Esta foi a 1ª versão, provada por mim e pelos beta testers do costume

 

Acompanhámos a sopa com um maravilhoso vinho abafado Mulher de Capote, ligeiramente arrefecido. Que também se vende no Espaço Açores. A receita que se segue é a versão que fizemos na loja. Para a  versão acima descrita é só trocar a massa por arroz e usar grão de bico cozido…

Ingredientes

  • acém comprido, chambão e cachaço
  • linguiça magra (chouriço nos Açores) com um bom travo a pimenta
  • água
  • caldo de carne caseiro reduzido ( podem usar de compra – nos Açores quase toda a gente usa)
  • repolho
  • massa pequena
  • hortelã e hortelã pimenta
  • pimenta da terra
  • vinho abafado Mulher de Capote
  • manteiga Flor do Pico
  • 2 chalotas picadas

Preparação

Ferver água. Se houver cafeteira elétrica, uma deve chegar para cobrir os alimentos a cozer.
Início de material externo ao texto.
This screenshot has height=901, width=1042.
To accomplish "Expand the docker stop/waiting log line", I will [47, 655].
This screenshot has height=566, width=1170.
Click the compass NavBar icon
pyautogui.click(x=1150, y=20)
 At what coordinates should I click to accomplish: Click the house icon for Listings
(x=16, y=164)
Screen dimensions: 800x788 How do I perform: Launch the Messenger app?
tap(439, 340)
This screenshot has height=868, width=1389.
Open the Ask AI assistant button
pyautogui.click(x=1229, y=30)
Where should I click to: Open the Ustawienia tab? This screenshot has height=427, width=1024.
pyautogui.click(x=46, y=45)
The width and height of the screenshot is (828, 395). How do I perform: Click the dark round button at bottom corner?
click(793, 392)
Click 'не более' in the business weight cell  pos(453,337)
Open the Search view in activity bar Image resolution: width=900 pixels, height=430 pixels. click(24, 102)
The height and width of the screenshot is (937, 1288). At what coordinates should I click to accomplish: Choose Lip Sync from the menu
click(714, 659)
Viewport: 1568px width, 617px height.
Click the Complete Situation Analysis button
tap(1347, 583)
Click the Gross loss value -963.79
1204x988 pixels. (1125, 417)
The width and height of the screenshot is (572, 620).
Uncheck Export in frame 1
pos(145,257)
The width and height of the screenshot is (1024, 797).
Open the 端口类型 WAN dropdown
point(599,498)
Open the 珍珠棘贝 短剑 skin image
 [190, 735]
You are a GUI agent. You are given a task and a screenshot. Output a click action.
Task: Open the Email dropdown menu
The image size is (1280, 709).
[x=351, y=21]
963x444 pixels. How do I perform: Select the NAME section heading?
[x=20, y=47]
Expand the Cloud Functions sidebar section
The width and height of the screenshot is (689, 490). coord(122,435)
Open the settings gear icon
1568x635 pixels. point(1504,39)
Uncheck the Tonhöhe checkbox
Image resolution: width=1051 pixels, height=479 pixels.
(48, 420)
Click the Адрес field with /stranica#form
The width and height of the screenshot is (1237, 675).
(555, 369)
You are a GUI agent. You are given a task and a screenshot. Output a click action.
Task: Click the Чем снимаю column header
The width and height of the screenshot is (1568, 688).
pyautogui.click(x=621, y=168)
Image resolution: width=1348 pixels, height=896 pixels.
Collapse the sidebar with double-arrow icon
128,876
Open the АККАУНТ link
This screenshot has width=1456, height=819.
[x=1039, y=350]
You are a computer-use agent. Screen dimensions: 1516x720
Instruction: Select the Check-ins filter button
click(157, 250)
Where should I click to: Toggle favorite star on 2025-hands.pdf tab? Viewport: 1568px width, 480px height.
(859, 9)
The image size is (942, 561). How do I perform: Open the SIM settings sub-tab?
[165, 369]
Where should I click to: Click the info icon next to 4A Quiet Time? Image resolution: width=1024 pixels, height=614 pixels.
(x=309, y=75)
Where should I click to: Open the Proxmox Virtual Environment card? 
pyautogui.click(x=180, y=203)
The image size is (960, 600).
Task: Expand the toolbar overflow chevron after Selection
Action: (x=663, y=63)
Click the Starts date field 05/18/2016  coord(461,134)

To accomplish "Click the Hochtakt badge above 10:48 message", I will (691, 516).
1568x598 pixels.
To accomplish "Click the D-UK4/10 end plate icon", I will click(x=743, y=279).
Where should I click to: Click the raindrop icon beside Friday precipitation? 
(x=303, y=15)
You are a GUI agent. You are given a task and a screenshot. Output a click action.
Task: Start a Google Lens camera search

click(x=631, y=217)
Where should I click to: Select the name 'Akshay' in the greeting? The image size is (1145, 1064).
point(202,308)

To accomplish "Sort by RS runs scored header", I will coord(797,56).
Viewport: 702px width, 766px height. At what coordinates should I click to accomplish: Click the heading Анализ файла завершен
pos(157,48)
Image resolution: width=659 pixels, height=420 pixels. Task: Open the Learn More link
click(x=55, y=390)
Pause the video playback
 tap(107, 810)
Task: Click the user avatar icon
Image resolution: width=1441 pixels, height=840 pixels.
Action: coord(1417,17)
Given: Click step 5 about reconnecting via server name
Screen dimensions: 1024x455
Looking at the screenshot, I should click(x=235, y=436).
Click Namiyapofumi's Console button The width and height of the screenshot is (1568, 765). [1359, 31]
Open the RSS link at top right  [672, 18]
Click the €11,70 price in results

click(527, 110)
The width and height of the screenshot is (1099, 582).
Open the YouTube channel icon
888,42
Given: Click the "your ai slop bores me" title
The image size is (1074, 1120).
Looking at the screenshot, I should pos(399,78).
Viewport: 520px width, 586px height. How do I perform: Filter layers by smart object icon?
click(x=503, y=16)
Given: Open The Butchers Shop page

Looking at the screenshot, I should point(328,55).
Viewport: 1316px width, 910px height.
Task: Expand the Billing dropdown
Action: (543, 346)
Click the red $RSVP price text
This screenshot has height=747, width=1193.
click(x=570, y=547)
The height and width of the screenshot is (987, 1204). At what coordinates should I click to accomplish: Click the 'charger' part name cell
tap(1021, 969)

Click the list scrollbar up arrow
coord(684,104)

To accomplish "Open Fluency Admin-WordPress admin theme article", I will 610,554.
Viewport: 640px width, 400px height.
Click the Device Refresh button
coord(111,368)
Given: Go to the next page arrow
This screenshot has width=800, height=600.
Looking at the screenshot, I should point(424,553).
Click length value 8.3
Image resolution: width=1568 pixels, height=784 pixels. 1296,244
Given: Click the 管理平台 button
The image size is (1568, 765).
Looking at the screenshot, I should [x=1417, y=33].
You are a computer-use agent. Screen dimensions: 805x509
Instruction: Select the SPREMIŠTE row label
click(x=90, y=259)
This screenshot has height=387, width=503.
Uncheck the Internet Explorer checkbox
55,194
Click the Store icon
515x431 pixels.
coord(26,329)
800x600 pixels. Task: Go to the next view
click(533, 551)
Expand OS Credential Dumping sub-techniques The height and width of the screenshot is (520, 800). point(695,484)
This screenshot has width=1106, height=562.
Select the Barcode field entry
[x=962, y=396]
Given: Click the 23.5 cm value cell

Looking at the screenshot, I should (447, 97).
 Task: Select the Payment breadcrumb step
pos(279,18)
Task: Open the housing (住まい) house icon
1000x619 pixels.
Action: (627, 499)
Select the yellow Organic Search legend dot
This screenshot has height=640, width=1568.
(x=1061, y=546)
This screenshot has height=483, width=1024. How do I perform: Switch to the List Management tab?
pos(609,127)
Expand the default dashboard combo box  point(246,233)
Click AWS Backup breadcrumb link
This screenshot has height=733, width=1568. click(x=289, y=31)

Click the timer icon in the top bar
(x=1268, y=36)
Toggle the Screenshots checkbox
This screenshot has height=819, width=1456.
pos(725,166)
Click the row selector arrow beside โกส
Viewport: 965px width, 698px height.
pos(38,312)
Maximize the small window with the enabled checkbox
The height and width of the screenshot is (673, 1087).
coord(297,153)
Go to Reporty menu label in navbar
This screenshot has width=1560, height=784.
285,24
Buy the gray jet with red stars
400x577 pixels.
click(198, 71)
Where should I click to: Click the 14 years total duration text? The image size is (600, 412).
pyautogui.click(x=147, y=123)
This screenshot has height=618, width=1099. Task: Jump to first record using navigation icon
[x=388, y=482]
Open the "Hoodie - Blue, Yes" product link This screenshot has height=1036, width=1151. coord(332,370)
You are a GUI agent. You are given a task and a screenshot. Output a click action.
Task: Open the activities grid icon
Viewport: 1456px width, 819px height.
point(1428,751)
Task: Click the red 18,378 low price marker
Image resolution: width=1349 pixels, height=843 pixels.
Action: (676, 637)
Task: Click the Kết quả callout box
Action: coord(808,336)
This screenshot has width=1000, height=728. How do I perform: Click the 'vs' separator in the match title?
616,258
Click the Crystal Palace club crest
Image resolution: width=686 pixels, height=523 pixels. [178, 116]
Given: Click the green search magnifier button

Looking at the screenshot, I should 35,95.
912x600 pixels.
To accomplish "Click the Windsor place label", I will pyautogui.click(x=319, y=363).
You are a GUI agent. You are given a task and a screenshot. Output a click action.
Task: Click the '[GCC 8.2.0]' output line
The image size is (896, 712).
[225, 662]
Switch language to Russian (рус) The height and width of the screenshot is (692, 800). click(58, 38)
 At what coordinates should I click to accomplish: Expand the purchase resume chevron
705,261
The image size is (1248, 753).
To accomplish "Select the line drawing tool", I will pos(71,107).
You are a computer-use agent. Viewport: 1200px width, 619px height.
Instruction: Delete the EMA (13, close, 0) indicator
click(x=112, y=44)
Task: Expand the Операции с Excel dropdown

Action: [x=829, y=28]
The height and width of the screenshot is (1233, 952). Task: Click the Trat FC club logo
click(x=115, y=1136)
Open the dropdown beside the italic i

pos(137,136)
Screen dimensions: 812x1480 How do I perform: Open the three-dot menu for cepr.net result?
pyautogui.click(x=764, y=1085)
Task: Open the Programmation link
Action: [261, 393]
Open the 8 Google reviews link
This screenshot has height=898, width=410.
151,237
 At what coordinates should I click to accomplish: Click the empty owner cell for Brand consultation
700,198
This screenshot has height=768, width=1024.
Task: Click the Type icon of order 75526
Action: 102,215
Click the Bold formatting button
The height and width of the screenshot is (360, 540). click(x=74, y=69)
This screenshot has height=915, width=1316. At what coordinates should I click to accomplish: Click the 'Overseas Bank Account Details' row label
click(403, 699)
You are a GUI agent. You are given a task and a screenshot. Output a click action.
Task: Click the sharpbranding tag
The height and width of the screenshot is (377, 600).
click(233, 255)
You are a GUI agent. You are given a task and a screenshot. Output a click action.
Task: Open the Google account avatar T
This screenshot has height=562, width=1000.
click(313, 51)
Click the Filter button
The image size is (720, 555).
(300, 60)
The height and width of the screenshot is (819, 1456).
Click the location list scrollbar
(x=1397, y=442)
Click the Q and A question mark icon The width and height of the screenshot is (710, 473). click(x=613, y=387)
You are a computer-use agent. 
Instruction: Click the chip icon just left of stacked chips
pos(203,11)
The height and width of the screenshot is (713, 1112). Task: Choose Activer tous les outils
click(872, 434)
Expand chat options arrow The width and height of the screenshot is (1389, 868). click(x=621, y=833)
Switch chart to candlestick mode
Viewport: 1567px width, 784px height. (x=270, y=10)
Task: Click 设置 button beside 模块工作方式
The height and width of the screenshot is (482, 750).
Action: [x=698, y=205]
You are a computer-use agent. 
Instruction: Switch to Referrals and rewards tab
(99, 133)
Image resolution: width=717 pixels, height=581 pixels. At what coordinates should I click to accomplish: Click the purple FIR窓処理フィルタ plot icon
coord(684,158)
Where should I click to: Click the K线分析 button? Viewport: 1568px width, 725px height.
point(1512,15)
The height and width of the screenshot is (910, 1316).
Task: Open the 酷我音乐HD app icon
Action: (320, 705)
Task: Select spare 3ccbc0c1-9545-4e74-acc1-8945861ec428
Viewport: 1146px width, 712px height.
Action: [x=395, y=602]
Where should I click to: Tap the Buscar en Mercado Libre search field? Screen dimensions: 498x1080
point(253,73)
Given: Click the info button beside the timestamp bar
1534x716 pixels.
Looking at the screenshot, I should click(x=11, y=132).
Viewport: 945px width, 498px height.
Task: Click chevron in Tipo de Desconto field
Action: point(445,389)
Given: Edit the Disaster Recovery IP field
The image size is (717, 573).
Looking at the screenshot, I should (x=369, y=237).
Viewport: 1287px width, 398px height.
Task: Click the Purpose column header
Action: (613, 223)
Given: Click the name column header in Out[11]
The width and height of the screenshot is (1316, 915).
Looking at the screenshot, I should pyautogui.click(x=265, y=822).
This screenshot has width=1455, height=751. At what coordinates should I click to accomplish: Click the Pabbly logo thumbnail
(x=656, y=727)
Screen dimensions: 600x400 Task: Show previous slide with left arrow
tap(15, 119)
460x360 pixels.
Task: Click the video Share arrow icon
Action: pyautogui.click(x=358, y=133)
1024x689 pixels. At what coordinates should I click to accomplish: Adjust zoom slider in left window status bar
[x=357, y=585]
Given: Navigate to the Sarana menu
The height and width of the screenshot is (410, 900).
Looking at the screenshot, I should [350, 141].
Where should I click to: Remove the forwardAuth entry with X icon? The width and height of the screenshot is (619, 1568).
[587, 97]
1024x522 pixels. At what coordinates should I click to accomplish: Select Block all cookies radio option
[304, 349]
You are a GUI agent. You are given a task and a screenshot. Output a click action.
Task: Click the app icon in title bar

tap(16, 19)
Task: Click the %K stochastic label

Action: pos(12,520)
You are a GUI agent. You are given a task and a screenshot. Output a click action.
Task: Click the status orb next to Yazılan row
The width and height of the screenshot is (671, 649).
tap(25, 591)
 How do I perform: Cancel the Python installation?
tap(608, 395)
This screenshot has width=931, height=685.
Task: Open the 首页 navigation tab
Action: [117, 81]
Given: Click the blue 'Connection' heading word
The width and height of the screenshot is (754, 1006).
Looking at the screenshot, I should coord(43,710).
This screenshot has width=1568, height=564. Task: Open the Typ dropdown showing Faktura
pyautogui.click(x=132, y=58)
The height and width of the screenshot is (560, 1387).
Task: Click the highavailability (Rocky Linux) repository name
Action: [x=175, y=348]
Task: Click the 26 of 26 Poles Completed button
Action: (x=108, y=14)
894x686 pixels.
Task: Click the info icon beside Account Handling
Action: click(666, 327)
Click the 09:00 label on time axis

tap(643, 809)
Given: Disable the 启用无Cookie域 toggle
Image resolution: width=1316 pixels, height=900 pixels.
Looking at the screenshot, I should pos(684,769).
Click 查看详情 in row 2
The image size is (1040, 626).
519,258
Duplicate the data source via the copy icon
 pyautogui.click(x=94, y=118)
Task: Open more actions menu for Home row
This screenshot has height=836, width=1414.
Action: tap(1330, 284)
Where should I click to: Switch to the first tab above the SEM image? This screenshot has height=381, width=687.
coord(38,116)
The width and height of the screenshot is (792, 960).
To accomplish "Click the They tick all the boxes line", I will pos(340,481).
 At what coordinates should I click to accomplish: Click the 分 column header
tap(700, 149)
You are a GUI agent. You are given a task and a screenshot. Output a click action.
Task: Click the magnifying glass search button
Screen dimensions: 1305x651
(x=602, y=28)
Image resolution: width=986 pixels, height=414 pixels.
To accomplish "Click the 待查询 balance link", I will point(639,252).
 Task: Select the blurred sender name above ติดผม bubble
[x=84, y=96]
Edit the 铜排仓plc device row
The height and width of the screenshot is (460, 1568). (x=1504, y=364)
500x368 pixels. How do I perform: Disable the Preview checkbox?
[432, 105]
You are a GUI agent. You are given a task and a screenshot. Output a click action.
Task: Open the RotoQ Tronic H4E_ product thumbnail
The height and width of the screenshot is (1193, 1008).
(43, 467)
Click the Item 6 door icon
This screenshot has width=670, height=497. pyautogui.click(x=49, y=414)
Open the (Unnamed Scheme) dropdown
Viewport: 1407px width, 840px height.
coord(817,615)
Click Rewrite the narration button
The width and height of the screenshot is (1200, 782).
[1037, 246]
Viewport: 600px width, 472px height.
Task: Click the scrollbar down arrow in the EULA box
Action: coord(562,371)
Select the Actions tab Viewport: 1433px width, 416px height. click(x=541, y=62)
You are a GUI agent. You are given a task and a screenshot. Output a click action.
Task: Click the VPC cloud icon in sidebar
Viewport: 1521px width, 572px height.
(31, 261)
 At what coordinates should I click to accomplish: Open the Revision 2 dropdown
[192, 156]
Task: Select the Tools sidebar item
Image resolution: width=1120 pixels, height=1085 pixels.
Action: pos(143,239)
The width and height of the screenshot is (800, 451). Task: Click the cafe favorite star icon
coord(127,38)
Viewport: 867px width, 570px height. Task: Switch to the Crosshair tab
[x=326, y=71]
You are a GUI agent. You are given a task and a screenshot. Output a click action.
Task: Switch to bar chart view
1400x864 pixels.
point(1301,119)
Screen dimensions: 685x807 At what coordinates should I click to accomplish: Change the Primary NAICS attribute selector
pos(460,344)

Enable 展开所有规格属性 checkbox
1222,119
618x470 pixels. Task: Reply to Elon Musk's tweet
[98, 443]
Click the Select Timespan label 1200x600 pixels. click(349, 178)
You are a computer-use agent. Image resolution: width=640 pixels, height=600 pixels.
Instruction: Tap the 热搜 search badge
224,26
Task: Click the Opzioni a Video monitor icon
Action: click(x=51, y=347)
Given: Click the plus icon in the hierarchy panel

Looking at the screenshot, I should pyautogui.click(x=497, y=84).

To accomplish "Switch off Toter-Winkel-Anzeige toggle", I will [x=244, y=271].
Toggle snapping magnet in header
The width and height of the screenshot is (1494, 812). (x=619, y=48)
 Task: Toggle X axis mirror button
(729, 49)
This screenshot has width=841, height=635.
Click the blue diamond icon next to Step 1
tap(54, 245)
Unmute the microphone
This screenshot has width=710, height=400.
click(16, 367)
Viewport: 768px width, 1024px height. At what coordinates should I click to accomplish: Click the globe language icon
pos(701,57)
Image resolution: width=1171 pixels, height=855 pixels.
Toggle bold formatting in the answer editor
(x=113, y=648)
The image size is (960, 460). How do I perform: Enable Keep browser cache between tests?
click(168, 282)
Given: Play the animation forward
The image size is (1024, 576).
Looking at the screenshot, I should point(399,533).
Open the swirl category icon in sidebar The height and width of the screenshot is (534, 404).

Picar as chalotas e deixar caramelizar um pouco na manteiga.

Selar a carne (ou as carnes em caso de optarem por mais que um pedaço diferente) virando-a sempre que necessário.

Refrescar com um copo de vinho abafado Mulher de Capote, juntar o caldo de carne e deixar evaporar o álcool.

Introduzir a carne selada  e os sucos numa panela e cobrir com a água a ferver.

Introduzir a linguiça, a pimenta da terra e algumas folhas de hortelã, reservando algumas para a finalização do prato.

Quando a carne e a linguiça estiverem cozidas retirar e cortar em pedaços pequenos.

Introduzir o repolho cortado, deixar ferver até cozer, juntar as carnes cortadas e quando voltar a ferver, acrescentar a massa, mexer bem e apagar o lume.  A massa pequena coze no calor residual.

Servir com alma, numa terrina bonita, ou numa tigela simples, daquelas que guardamos há anos porque era da avó. E bom apetite, porque aqui a etiqueta ainda é o que era.